The storyline for The Mad Women's Ball was inspired by actual events in the Salpetriere Asylum in Paris, where the patients were all women who had been deemed mad or hysterical.
During the latter part of the nineteenth century a celebrated neurologist, Jean-Martin Charcot, was famous for his work on female hysteria, and he presented a program of lectures to large numbers of fellow physicians where patients suffering from seizures were used as live demonstrations. The women would be hypnotised to encourage seizures on demand, and one or two of the patients became famous as a result of it.
The patients in the hospital were commonly referred to as madwomen, and some had genuine reason to be there, but others found themselves locked up by their families if they became difficult to manage for any reason. Every year the Asylum held a ball and invited the citizens of Paris to come in and observe the patients who were dressed in colourful costume for the event.
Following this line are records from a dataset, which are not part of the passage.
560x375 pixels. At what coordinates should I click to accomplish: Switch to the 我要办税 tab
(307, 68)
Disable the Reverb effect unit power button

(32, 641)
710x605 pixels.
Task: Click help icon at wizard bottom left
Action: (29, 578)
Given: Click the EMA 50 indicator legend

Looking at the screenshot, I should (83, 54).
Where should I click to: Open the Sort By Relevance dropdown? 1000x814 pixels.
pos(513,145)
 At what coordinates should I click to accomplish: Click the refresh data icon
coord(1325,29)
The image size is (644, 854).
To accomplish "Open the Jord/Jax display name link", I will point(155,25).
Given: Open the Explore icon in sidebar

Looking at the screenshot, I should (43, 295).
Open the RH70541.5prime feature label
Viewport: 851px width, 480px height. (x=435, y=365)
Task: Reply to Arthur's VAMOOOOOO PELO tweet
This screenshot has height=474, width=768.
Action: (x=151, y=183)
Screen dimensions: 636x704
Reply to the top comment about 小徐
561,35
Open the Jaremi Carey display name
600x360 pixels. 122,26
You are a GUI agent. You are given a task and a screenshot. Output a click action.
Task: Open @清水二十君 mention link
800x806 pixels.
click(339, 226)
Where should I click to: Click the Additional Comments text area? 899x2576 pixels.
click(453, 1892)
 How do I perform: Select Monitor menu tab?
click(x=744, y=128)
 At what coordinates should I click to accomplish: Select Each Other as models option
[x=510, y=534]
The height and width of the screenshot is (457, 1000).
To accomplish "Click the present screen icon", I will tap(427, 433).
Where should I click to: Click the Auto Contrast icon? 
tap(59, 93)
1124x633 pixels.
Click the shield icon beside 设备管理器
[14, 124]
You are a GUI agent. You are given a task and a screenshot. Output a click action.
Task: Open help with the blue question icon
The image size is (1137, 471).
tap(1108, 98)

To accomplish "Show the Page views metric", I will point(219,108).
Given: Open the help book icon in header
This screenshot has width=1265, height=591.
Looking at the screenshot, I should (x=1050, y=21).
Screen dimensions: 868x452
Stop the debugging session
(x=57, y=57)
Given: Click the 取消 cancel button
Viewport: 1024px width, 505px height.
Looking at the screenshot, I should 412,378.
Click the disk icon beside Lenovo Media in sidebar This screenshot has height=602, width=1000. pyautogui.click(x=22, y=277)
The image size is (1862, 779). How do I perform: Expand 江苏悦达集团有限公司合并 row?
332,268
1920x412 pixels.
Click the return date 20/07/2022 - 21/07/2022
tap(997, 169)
The ball was well attended as the privileged people were filled with morbid curiosity and wanted to see the mad women for themselves.
The heroine of the story, Eugenie, is forced into the Asylum by her father after she confesses to seeing visions of her dead grandfather and develops an interest in the spirit world. Spiritualism is a running theme throughout the book and picks up on the writings of Allan Kardec who was a controversial figure at the time.
This is a debut novel that was originally written in French, but unless you were told, you would never notice either. It is fairly short, at just over two hundred pages, and draws the reader in from the start so it is not surprising that it became a best seller.